### Extracted data

○ ○ ○

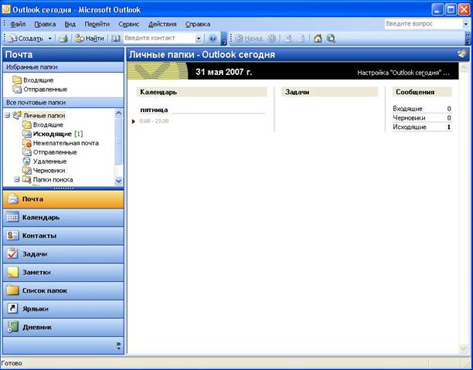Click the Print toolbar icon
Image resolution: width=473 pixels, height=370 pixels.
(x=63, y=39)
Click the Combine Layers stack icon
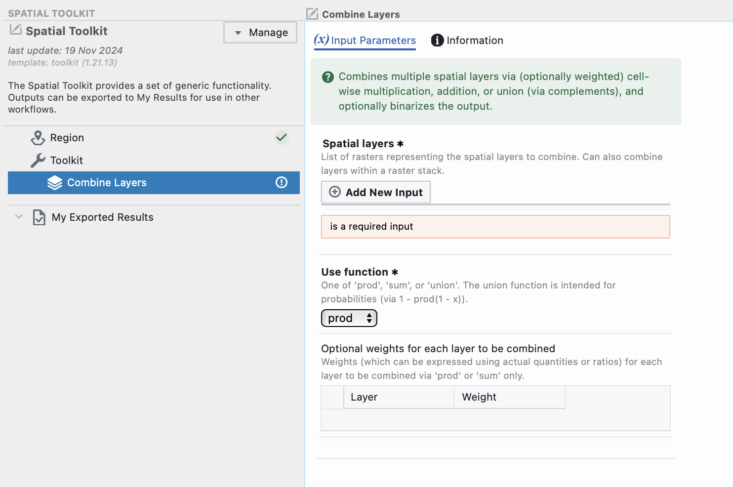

○ ○ ○

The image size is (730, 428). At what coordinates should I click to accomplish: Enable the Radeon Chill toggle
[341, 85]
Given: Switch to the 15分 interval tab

○ ○ ○

Here the job is to set down exactly the lines of the material above that fall between the one with "The image size" and the one with "Given: Switch to the 15分 interval tab", inclusive, and nothing beyond them.

The image size is (730, 428). At what coordinates should I click to accomplish: Enable the Radeon Chill toggle
[341, 85]
Given: Switch to the 15分 interval tab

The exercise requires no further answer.